Поплавскому казалось, что еще не кончился тот последний полет, когда он мучительно вспоминал полузабытое лицо женщины, которая сидела на обрывистом берегу реки… Теперь он вспомнил. Это была Мария Сергеевна…

Он шел по коридору гостиницы, устланному чистой, но исхоженной ковровой дорожкой, не слыша своих шагов.

«Она почти не изменилась, — подумал он, — словно и не прошло двадцать три года. Она просто повзрослела…»

Они не могли не встретиться; эти две женщины. Мария Сергеевна и Стеша. И если бы они не встретились никогда, если бы Курашев слетал на перехват и благополучно вернулся, и если бы… Да много «если бы» подстерегало их в пути. Но ни одно не стало действительностью.
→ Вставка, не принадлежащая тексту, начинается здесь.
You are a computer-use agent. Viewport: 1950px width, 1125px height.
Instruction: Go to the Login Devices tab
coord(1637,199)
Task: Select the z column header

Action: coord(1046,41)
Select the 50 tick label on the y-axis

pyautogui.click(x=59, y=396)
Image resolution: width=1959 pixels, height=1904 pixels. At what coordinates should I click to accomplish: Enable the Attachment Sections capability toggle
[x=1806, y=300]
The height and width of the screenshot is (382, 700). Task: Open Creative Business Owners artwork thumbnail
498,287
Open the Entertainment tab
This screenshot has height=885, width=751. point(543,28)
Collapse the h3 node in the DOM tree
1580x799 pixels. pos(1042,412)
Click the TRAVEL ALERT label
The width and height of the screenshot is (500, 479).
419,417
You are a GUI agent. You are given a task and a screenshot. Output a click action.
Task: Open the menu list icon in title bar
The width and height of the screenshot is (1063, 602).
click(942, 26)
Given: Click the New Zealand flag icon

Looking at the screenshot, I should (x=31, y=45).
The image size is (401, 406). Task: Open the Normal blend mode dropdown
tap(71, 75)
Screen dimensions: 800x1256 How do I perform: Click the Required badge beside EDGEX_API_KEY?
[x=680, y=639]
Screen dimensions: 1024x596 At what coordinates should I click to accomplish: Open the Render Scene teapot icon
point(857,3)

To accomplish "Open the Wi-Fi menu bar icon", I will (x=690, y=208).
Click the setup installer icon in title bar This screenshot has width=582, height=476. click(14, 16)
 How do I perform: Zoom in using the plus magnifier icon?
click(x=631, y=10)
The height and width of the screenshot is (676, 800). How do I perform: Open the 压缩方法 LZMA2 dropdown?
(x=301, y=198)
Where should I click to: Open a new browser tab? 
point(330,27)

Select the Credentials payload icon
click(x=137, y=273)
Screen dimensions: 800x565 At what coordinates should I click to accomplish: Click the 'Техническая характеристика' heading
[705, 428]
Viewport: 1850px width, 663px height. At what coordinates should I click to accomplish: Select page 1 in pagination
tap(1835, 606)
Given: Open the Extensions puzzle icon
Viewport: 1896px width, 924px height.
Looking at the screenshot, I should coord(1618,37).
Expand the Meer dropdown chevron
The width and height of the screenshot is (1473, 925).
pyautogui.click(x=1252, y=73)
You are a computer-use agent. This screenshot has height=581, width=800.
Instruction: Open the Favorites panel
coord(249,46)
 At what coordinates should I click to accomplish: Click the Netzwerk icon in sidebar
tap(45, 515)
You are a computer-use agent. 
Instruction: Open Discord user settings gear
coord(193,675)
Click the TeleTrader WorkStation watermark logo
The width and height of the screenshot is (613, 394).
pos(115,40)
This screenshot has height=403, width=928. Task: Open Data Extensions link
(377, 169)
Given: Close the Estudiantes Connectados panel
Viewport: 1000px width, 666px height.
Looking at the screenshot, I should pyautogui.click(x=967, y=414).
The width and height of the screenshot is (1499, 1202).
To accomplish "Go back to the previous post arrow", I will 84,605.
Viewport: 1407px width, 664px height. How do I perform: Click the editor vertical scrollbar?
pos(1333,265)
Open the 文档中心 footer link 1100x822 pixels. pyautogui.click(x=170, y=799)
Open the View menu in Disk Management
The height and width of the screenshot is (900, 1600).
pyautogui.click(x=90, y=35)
Еще не вдаваясь в первопричину их отношений, а просто удивляясь той силе, что влекла их друг к другу, — они обе думали так или приблизительно так и в машине «скорой помощи», и дома у Марии Сергеевны в первые минуты, которые были заполнены хлопотами и суетой, обычными для такого положения.

— Мы будем у меня, в моей комнате, Стеша. Хорошо? Ты — в душ. Если хочешь — залезай в ванну. Я сейчас все приготовлю, а потом — ко мне. — Мария Сергеевна говорила и говорила, хлопотала и двигалась по комнате, давая себе время найти ту струнку в себе, в Стеше, то мгновенье, когда можно стать самой собой, когда начнется главное…

— Чего бы ты хотела поесть, Стеша? — вдруг спросила Мария Сергеевна. И руки ее замерли над стопкой чистого, пожалуй, еще ни разу не надеванного ею.

— Ну, честное слово… Я, право, не знаю. Я вовсе не хочу есть… Мы…

— Нет, нет… Я знаю, как вы… Да ведь без еды и нельзя. Мужики в таких случаях водку пьют. А мы будем… Ну вот… — И Мария Сергеевна счастливо засмеялась, откидывая назад голову с тяжелым узлом темных волос, шелковистых, отливающих золотом и каким-то незнакомым, но драгоценным металлом… — Я накормлю тебя тем, чего сама смертельно хочу. Знаешь, когда я была маленькой, я жила в деревне. Нас у отца было трое, но девчонка — одна я. Родилась я поздно. Позднее брата последнего на десять лет с хвостиком. А мамы, как я стала помнить себя, не было уже, она умерла. Так до сих пор и не знаю отчего, но ее не было. И отец и братья очень любили картошку в мундирах. Ты не поверишь, какая это прелесть! Когда я смертельно захочу есть, я вспоминаю не то, что дома осталось, а именно картошку с постным маслом, горячую, в мундирах. Странно устроены люди. Вот ведь как давно все это было, а я помню.

— Они и сейчас живы?

— Нет, Стеша. Их нет. Отца в тридцать втором нашли под мостом. Сказали — ехал в район на тяжелой телеге и провалился на мосту на этом. Это осенью было. Старший брат в финскую погиб. А средний — с войны не вернулся. Как ушел, так и ни звука ни от него, ни о нем.

У Стеши в жизни вышло наоборот — они жили вдвоем с матерью. Отец ушел в другую семью. Но ушел так просто и безоговорочно, словно умер. И они обе никогда не вспоминали о нем. А мать и сейчас работает на комбинате, и не едет к ним, Курашевым, потому что помнит свою судьбу — свекровиных рук дело, что осталась одна с дочерью и потому еще, что пока «и ноги ходят, и руки делают…», но, правда, теперь уж, наверно, приедет: стареть стала. Но, может быть, в самом тоне, каким Мария Сергеевна рассказывала, было что-то такое, что делало их прошлые жизни похожими одна на другую, словно и жили они по соседству и в одно и то же время решались судьбы их обеих. Стеша твердо, но недолго посмотрела в глаза Марии Сергеевны и увидела, как в них, устремленных к Стеше, распахнутых, что-то словно подтаяло. Да и сама Стеша с трудом проглотила комок в горле.